== What needs to be done ==
Lines from the top of the entries through the line that has "The width and height of the screenshot is (929, 582)." must be duplicated exactly, and no others.

Collected data:
□ □ □ □

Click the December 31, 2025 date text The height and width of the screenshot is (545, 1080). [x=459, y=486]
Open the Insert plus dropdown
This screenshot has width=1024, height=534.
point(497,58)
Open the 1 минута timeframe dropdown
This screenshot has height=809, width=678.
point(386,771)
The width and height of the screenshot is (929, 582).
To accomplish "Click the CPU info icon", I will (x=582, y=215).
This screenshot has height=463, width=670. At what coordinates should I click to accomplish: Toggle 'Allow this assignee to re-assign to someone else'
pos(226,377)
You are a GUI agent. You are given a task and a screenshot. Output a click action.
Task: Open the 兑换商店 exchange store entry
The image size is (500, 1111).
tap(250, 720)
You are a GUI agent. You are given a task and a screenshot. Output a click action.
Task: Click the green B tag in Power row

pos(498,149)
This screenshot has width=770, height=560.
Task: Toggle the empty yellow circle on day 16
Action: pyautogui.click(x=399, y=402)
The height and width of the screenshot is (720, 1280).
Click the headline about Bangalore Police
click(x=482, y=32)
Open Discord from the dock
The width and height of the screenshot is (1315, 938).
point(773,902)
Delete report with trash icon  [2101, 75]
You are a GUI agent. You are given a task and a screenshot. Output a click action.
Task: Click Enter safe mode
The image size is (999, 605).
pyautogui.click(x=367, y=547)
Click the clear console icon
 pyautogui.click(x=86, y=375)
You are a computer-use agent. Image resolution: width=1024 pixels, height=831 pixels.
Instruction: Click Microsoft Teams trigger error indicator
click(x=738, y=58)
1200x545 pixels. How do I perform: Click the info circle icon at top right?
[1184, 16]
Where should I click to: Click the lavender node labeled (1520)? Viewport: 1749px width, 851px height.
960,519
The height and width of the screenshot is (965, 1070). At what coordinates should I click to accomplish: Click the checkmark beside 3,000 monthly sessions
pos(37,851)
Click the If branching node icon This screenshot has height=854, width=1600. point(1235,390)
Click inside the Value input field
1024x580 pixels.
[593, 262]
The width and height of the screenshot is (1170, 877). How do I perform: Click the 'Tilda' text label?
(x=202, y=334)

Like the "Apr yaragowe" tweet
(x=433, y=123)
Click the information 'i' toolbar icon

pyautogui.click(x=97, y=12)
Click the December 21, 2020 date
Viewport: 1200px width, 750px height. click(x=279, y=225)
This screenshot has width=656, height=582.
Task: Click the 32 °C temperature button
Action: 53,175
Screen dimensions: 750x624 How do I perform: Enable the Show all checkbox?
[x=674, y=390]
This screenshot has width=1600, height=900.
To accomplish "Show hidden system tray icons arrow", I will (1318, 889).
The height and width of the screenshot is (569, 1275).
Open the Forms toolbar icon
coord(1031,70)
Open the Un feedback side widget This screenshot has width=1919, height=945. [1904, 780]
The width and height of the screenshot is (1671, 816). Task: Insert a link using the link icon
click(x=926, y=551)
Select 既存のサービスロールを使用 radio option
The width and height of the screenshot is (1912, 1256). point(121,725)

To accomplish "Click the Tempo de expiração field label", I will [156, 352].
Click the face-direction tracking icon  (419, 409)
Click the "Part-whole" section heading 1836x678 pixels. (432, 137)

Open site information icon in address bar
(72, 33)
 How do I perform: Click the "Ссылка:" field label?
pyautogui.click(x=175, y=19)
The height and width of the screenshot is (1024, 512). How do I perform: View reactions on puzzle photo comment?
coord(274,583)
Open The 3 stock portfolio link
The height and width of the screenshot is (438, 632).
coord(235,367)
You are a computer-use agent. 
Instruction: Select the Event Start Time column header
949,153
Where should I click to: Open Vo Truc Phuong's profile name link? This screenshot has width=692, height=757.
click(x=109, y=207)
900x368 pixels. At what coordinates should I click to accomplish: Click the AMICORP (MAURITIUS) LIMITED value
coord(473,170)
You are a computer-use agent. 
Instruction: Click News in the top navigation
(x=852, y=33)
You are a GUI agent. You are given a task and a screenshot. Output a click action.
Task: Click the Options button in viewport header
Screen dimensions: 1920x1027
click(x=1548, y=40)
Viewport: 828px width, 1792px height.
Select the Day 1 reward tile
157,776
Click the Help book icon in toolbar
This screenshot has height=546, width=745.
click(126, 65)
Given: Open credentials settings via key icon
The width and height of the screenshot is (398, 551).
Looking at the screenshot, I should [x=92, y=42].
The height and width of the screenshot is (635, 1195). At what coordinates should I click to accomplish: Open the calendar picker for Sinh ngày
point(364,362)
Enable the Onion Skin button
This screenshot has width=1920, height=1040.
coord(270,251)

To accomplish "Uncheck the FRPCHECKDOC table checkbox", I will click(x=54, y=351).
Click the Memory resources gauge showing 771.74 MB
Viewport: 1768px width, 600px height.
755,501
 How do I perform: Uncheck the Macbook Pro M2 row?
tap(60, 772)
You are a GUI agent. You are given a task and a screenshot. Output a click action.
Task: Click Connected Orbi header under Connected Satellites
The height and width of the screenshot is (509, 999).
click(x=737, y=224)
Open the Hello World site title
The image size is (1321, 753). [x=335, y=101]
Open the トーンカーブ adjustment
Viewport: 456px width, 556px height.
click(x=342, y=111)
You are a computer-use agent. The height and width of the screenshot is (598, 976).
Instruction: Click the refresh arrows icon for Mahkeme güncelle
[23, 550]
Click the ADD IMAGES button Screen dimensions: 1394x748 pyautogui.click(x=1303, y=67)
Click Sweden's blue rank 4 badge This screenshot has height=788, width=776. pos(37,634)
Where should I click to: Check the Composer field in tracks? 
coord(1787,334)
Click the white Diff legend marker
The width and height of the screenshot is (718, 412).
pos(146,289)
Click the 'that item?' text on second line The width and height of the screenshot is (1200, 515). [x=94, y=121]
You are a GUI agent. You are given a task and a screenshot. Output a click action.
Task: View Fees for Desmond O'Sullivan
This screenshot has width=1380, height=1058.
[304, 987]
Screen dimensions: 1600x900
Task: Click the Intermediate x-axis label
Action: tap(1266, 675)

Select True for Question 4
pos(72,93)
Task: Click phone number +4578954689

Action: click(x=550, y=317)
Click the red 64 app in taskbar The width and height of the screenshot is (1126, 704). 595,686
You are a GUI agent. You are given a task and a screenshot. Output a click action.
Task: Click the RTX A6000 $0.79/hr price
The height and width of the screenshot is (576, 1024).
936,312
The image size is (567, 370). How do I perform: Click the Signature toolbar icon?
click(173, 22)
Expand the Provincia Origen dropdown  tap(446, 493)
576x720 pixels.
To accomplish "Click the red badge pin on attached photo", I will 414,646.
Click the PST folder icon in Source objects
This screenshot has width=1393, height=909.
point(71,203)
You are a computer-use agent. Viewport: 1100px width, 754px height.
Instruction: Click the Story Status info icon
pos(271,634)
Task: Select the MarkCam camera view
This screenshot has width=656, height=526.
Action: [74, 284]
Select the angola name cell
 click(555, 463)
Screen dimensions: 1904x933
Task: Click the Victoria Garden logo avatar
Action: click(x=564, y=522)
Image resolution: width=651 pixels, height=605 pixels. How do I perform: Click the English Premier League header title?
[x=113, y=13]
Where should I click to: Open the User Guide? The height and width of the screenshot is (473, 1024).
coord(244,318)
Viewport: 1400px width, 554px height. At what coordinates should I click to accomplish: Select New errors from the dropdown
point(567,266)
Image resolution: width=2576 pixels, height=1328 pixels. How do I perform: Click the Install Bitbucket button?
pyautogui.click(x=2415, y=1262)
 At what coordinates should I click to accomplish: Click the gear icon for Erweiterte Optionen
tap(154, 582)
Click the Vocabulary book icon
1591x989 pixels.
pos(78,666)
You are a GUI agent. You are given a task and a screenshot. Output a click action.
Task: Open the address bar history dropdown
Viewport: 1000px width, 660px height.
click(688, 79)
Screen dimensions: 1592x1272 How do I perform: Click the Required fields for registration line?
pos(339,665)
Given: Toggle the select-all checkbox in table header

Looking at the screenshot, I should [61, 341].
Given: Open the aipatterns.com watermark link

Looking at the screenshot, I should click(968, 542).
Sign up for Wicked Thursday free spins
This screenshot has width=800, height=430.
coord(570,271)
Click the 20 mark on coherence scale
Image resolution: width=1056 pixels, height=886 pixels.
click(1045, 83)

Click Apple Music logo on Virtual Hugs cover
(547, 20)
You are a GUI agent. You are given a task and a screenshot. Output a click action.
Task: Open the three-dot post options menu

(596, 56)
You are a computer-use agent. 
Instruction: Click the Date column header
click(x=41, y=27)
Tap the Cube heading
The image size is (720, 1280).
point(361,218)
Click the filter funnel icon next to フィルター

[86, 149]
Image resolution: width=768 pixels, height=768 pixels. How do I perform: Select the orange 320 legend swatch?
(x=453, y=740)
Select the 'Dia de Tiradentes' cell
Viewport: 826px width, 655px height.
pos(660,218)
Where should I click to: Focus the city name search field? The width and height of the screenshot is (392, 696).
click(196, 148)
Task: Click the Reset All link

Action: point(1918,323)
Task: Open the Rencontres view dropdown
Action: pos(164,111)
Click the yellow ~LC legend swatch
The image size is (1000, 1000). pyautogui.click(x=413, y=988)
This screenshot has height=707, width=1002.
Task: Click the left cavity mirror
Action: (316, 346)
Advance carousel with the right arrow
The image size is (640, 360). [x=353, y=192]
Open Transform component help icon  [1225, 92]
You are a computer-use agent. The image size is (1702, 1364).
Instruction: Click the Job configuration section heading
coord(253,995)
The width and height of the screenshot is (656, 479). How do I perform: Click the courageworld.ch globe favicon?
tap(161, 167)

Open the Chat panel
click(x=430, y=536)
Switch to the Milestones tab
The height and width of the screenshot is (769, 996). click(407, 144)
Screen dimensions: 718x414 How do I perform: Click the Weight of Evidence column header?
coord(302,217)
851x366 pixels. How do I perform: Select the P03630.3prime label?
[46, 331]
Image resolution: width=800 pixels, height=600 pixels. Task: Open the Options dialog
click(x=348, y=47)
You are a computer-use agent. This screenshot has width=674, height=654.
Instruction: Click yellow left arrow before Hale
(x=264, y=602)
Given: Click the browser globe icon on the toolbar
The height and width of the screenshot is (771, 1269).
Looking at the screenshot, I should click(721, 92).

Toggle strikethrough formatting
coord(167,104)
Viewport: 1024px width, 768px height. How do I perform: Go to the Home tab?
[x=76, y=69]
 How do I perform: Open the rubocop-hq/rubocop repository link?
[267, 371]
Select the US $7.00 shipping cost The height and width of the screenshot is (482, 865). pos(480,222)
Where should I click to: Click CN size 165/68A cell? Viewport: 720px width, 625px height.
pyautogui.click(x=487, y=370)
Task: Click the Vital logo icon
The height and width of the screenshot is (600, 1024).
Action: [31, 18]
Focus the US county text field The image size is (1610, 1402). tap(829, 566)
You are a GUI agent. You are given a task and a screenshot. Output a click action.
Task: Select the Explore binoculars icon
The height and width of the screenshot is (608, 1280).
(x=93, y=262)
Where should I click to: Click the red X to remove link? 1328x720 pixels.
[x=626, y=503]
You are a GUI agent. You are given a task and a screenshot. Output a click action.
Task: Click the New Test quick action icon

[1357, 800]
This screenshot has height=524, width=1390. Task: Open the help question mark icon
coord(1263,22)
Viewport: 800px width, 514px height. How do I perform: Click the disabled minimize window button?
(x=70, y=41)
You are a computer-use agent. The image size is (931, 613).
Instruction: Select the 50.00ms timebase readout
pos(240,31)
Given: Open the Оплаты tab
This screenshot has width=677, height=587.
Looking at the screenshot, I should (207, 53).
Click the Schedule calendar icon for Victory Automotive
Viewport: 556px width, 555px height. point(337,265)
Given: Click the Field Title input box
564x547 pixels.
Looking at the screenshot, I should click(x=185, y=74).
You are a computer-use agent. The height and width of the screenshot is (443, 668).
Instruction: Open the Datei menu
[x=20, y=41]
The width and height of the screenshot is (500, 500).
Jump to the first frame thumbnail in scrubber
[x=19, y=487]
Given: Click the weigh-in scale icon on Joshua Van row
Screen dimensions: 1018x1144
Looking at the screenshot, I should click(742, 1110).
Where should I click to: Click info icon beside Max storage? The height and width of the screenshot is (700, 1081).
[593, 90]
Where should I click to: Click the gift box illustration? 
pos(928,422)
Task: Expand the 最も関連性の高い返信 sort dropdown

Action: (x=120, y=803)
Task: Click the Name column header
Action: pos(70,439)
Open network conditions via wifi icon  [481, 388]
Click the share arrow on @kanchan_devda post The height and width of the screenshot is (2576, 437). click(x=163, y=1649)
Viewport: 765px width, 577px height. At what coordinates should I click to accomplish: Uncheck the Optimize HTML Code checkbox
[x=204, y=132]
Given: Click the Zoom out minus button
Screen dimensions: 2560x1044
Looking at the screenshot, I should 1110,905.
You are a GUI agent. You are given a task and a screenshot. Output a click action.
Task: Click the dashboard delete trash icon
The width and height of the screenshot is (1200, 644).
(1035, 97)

□ □ □ □

== Written answer ==
Click the December 31, 2025 date text The height and width of the screenshot is (545, 1080). [x=459, y=486]
Open the Insert plus dropdown
This screenshot has width=1024, height=534.
point(497,58)
Open the 1 минута timeframe dropdown
This screenshot has height=809, width=678.
point(386,771)
The width and height of the screenshot is (929, 582).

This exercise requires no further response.